Friday, 6 May 2011
The hand that rocks the Tesco...
It was over a year ago since my dalliance with the Bristol Tesco protests. It happened on a rather glorious day in March - back then it was more of a civilised eviction, with horses, police and cranes. Despite the protesters being removed successfully, losing their squat and most probably being booked by the police, the publicity coverage over the plight must have impacted Tesco's PR department. In turn becoming a figurehead for anti-capitalists and activists to throw darts (or more recently petrol bombs and art works) at.
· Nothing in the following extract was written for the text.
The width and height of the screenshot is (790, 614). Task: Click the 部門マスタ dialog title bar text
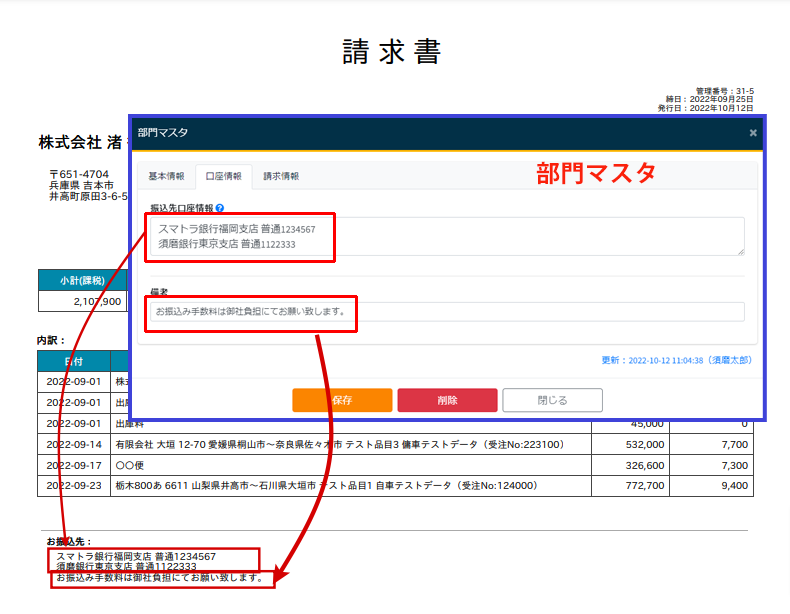(x=162, y=132)

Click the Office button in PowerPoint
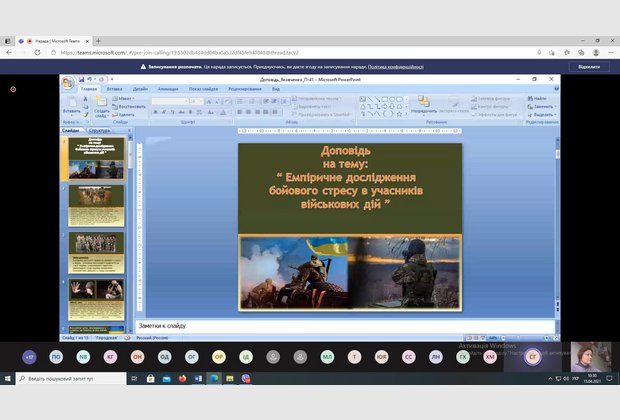click(67, 83)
Tesco Value Petrol Bomb, by Banksy, I love the Daily Mails spin, made me laugh out loud
It's a not-so-modern dilemma that beseeches my generation, one of capitalism, monopolisation, aggressive expansion. Its impact is one that could potentially change our urban landscape, replacing communities with retail parks, shopping centres, lining the pockets of a few rather than spreading the wealth more evenly. I grew up in a new town, built over an old town, Telford was born in the 1960s, it's town centre - a giant indoor shopping centre. The old town, Wellington - where fortunately I spent majority of my childhood - a medieval market town. Evolving slowly over time, next to a Roman road, which led from Holyhead (North Wales coast) to the River Thames in London, such history and inspiration. It bore the marks of time, narrow streets, Tudor buildings, town square, however has become more shabby since. Many have closed their doors as the supermarkets moved in, vacant spaces, now home to charity shops and discount frozen food stores. When I think back to the richness of my youth I recount with longing the focaccias hand made daily by the grumpy Italian in the kitchen of Sidolis; Chelsea buns bought with tuck money from the kindly bakers with the dickensian square glass frontage; pic and mix sweets from the market as a Saturday treat, coconut wheels and peanut brittle; saving and savouring every Christmas present bought for my family from Woolworths and little homely shops. Not discounting the joy of a McDonalds happy meal at Telford Town Centre or shoplifting in C&A. I think I learnt more about interaction with adults from the independent shops that knew their customers and were able to impart some of their personality on you. The richness that life provides is never going to be found in endless trips to giant Tesco's. Yet it is our own hand that leads us there, the anti-movement comes from our choices. It is difficult to pay more, make life more laborious, make several trips to different stores, but if we are to support each other, encourage our communities to care then we must.
In New York they have food co-operatives, where customers become members and contribute their time, usually three hours a month - in turn they can to shop in the store buying food with considerably lower mark ups.